Greece: Turkey’s two-state solution demand for Cyprus ‘unacceptable’
Turkey’s demand for a two-state solution in Cyprus is “unacceptable” and “undermines all efforts to resume negotiations for resolving the Cyprus issue in the framework of UN resolutions,” Greece said on Tuesday, on the 39th anniversary of illegal declaration of a “state” in the Turkish-occupied north part of the island.
“The unilateral declaration of the pseudostate in the occupied sections of Cyprus has been irrevocably condemned by the UN Security Council resolutions 541/1983 and 550/1984,” the Greek foreign ministry said in an announcement.
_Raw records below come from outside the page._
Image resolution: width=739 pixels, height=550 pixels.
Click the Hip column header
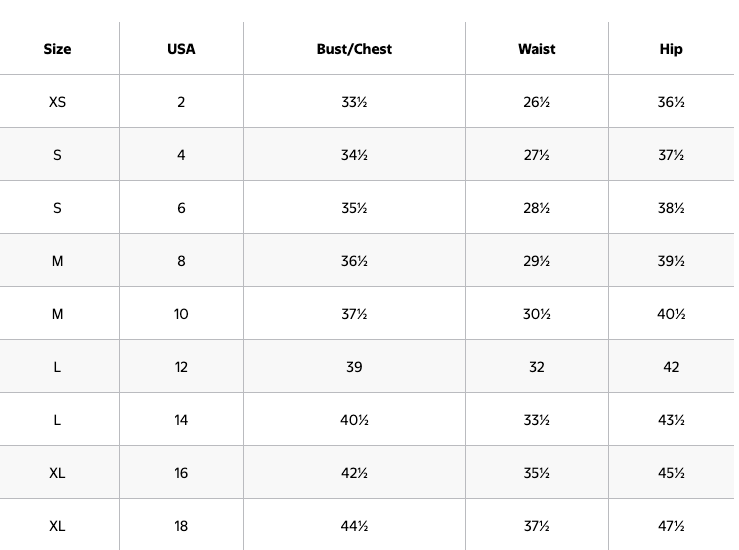671,49
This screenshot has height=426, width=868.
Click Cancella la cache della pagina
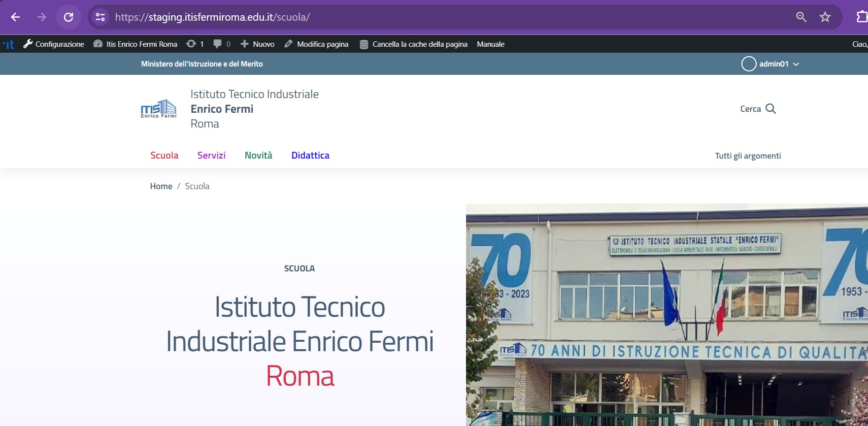pyautogui.click(x=413, y=44)
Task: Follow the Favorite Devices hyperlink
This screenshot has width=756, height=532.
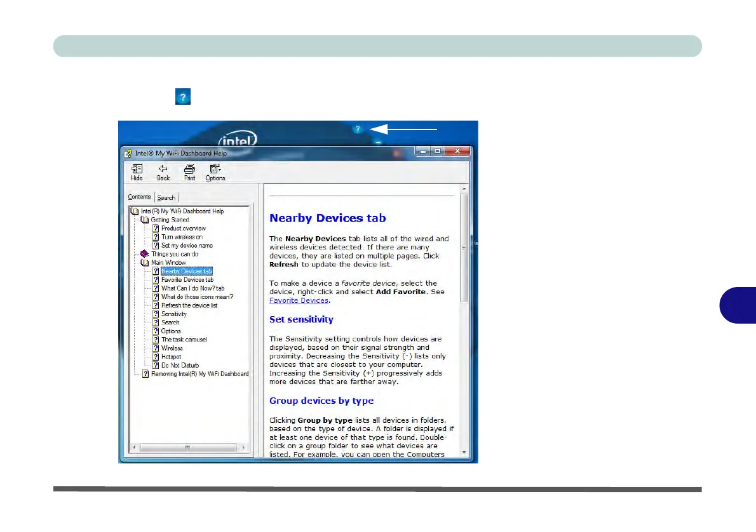Action: coord(299,300)
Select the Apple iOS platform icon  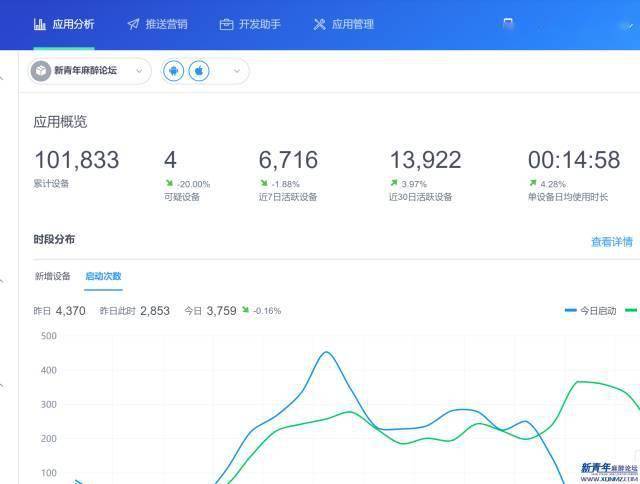click(199, 71)
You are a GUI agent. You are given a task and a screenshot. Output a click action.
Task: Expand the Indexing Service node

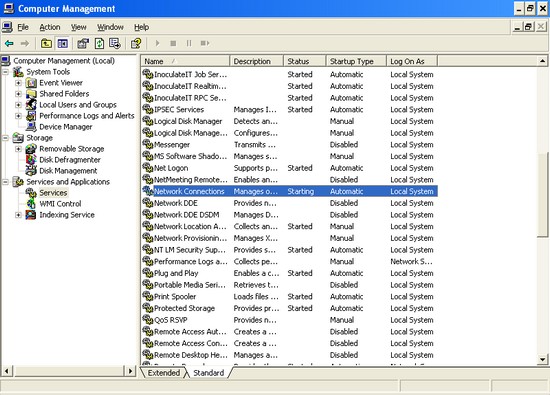coord(18,215)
Thirty-nine years after the illegal declaration, “no state accepts or recognises any legal or international status for this entity,” the ministry added.
This was confirmed at the recent Summit of the Organisation of Turkic States, where Turkey had to accept a downgrading of the occupied north’s participation in the summit “in the capacity of an ‘entity’,” the announcement said.
“Our aim is to achieve an agreed solution on the basis of UN Security Council resolutions and the European acquis.”
Cyprus was split along ethnic lines when Turkey invaded 48 years ago, following a coup by supporters of union with Greece. Only Turkey recognizes a Turkish Cypriot declaration of independence in the island’s northern third, where it maintains more than 35,000 troops.